-- Available data --
== == ==

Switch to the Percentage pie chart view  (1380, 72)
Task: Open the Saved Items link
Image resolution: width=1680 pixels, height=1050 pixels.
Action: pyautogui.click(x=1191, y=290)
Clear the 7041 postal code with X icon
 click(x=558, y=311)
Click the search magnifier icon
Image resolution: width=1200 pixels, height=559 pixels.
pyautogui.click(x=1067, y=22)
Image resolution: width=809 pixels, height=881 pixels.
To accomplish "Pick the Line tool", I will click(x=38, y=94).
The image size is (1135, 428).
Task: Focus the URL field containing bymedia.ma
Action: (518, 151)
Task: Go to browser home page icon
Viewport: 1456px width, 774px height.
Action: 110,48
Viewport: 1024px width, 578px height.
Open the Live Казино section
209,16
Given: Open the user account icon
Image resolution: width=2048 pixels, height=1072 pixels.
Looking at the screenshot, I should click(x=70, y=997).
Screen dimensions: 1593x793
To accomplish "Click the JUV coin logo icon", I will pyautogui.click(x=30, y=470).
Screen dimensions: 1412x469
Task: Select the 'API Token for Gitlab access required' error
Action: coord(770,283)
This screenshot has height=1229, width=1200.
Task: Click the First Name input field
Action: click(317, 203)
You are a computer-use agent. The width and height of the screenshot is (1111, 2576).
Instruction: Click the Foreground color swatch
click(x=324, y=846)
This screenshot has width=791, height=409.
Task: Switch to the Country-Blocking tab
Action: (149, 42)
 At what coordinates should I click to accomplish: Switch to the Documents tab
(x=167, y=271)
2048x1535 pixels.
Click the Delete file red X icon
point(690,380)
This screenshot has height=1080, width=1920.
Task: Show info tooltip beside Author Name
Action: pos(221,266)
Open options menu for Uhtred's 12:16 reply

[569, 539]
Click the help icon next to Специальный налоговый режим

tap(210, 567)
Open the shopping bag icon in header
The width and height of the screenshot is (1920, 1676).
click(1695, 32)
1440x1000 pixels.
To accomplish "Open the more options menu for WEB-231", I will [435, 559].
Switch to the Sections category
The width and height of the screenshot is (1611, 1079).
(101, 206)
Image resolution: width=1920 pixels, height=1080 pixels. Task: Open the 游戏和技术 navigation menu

== == ==

-- Exercise requirements --
Reproduce all of the records above verbatim, keeping every line unchanged and in its original order.

-- Exercise response --
Switch to the Percentage pie chart view  (1380, 72)
Task: Open the Saved Items link
Image resolution: width=1680 pixels, height=1050 pixels.
Action: pyautogui.click(x=1191, y=290)
Clear the 7041 postal code with X icon
 click(x=558, y=311)
Click the search magnifier icon
Image resolution: width=1200 pixels, height=559 pixels.
pyautogui.click(x=1067, y=22)
Image resolution: width=809 pixels, height=881 pixels.
To accomplish "Pick the Line tool", I will click(x=38, y=94).
The image size is (1135, 428).
Task: Focus the URL field containing bymedia.ma
Action: (518, 151)
Task: Go to browser home page icon
Viewport: 1456px width, 774px height.
Action: 110,48
Viewport: 1024px width, 578px height.
Open the Live Казино section
209,16
Given: Open the user account icon
Image resolution: width=2048 pixels, height=1072 pixels.
Looking at the screenshot, I should click(x=70, y=997).
Screen dimensions: 1593x793
To accomplish "Click the JUV coin logo icon", I will pyautogui.click(x=30, y=470).
Screen dimensions: 1412x469
Task: Select the 'API Token for Gitlab access required' error
Action: coord(770,283)
This screenshot has height=1229, width=1200.
Task: Click the First Name input field
Action: click(317, 203)
You are a computer-use agent. The width and height of the screenshot is (1111, 2576).
Instruction: Click the Foreground color swatch
click(x=324, y=846)
This screenshot has width=791, height=409.
Task: Switch to the Country-Blocking tab
Action: (149, 42)
 At what coordinates should I click to accomplish: Switch to the Documents tab
(x=167, y=271)
2048x1535 pixels.
Click the Delete file red X icon
point(690,380)
This screenshot has height=1080, width=1920.
Task: Show info tooltip beside Author Name
Action: pos(221,266)
Open options menu for Uhtred's 12:16 reply

[569, 539]
Click the help icon next to Специальный налоговый режим

tap(210, 567)
Open the shopping bag icon in header
The width and height of the screenshot is (1920, 1676).
click(1695, 32)
1440x1000 pixels.
To accomplish "Open the more options menu for WEB-231", I will [435, 559].
Switch to the Sections category
The width and height of the screenshot is (1611, 1079).
(101, 206)
Image resolution: width=1920 pixels, height=1080 pixels. Task: Open the 游戏和技术 navigation menu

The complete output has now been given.